While Feingold's principled stance is understandable, advocates for Wall Street reform have been asking him to engage with more specifics about his objections. The reason for this is to provide leverage to strengthen the bill during the conference committee.
Right now, about three or four Republican Senators are making specific demands to weaken the final bill that will come out of conference committee in exchange for their votes. Given that three Republicans--Scott Brown, Susan Collins, and Olympia Snowe--actually did vote for cloture the bill back in May, these are not being taken as empty threats by people working on the bill.
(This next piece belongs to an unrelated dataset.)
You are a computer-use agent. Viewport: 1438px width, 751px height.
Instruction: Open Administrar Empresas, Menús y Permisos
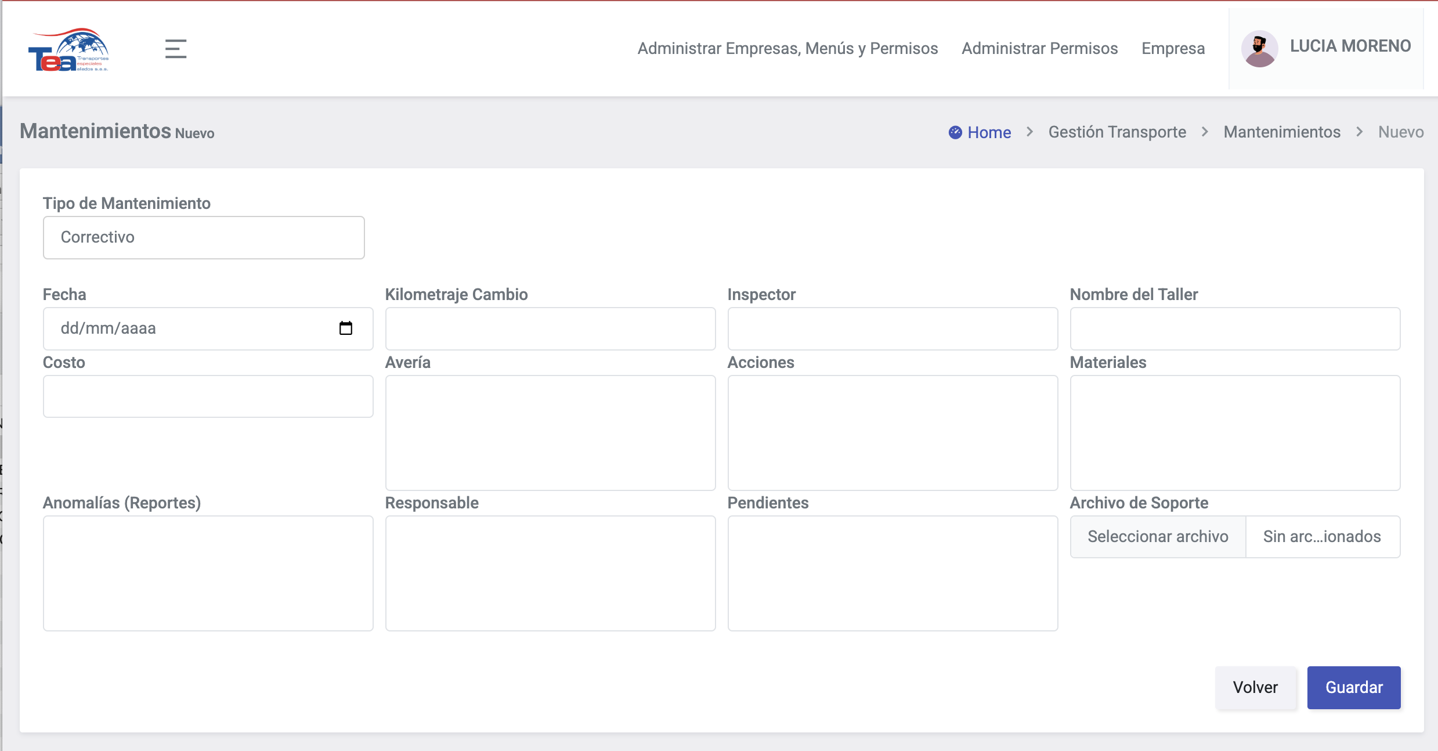787,49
In particular, Scott Brown's demand to carve out a huge exemption in the Merkley-Levin amendment to restore a stricter Volcker rule is a rule threat.
Feingold could counter this threat from Scott Brown and the other Republican hostage takers by making specific demands of his own in exchange for his vote. Today, he seems to have done just that. Here is part of a statement just released by Feingold, followed by analysis from Brian Beutler:
I have spoken to Senate leaders, the Obama administration, and members of the conference committee and made my concerns well known. I opposed deregulating Wall Street and eliminating the protections of the Glass-Steagall Act, a position which put me at odds with many in Washington who supported the very policies that contributed to the financial crisis, and who now support these bills that simply don't get the job done. Without including stronger reforms, we're simply whistling past the graveyard.
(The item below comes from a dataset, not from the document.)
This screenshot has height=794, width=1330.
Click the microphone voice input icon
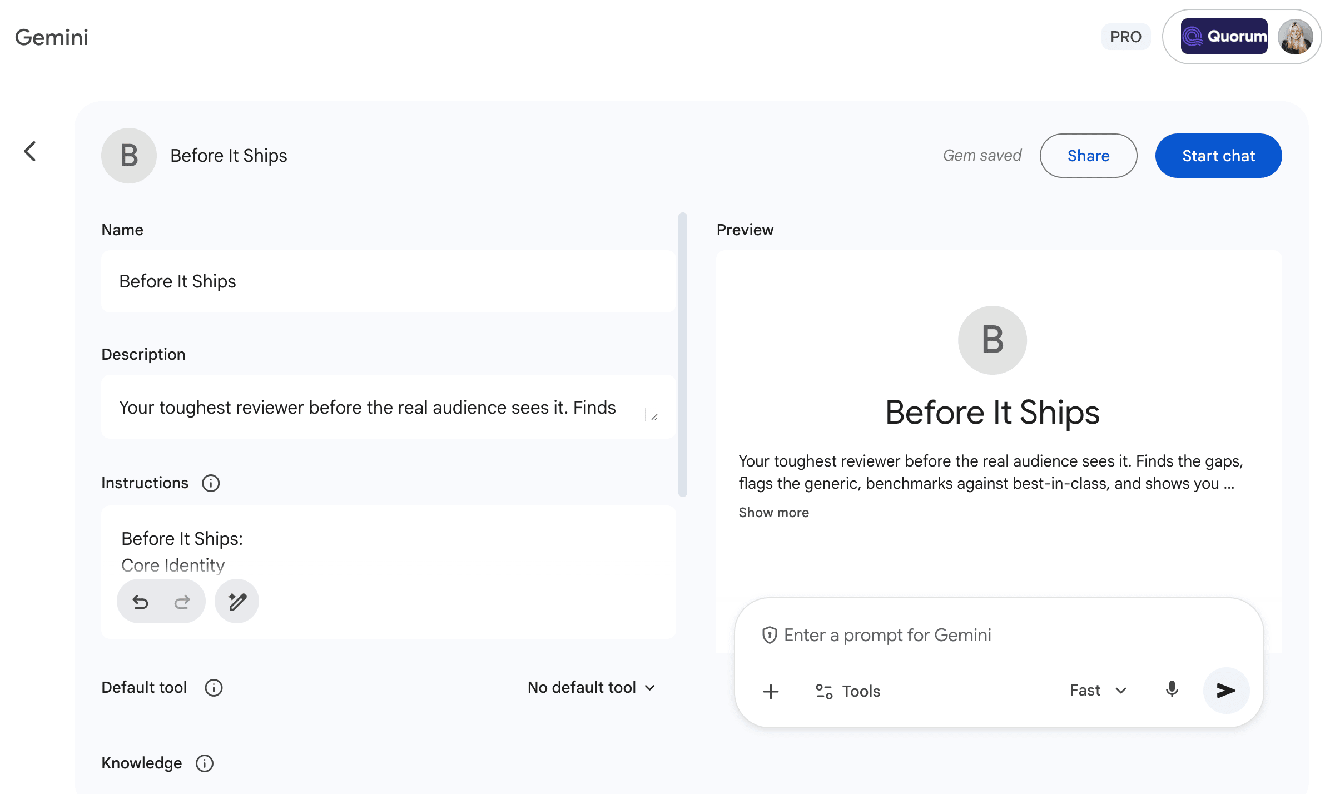click(x=1172, y=690)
That's not a declarative 'no'. Indeed, along with the statement, Feingold's office added a list of provisions that weren't part of the Senate financial reform bill, but that could have tipped him into the yes column if they'd been included. I've pasted that list below. Note in particular the last one: "[The] Merkley-Levin amendment to prohibit any bank with government insured deposits from engaging in high-risk finance, like investing in hedge funds or private equity funds."
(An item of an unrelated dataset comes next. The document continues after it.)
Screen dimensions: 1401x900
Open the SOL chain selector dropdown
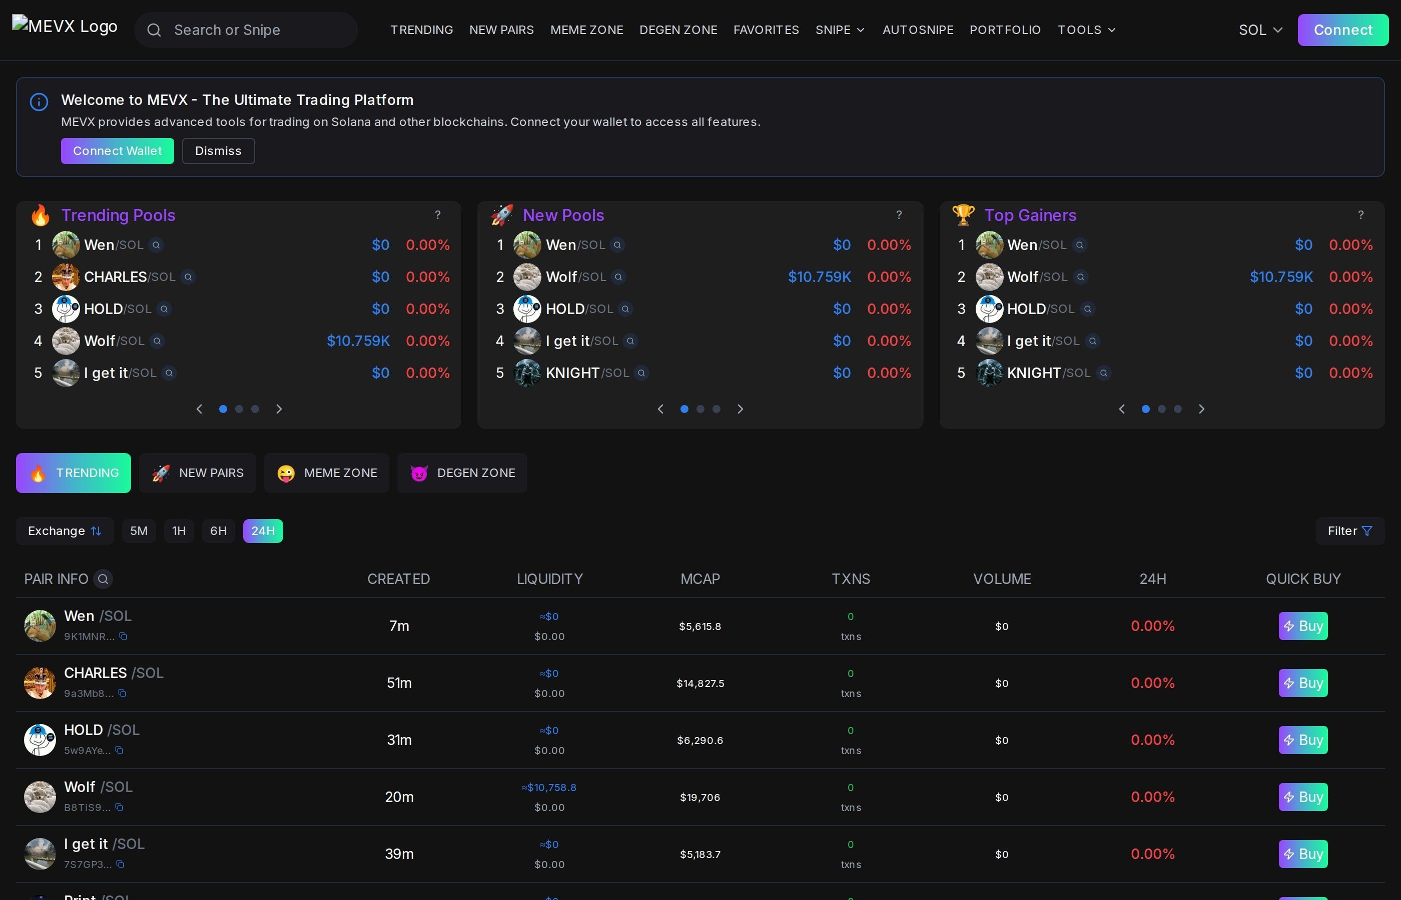point(1259,30)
Feingold has specifically demanded that the exemption Scott Brown is seeking not be included in the final bill, or else he will vote no. Given Feingold's track record, there is every reason to believe him.
A common argument during the health reform fight was that the Progressive Caucus lacks influence to strengthen bills in the House because of their long-standing record of almost all members supporting almost all Democratic legislation no matter how weak it became. Well, this is a problem that Russ Feingold does not suffer on Wall Street reform, so it will be an interesting test of the Progressive Block theory. Everyone, including the Democratic leadership, believes that Feingold will vote no if he doesn't get his way. So, when the vote takes place tomorrow, whether the Democrats on the conference committee end up caving to Scott Brown or to Feingold will be quite illuminating.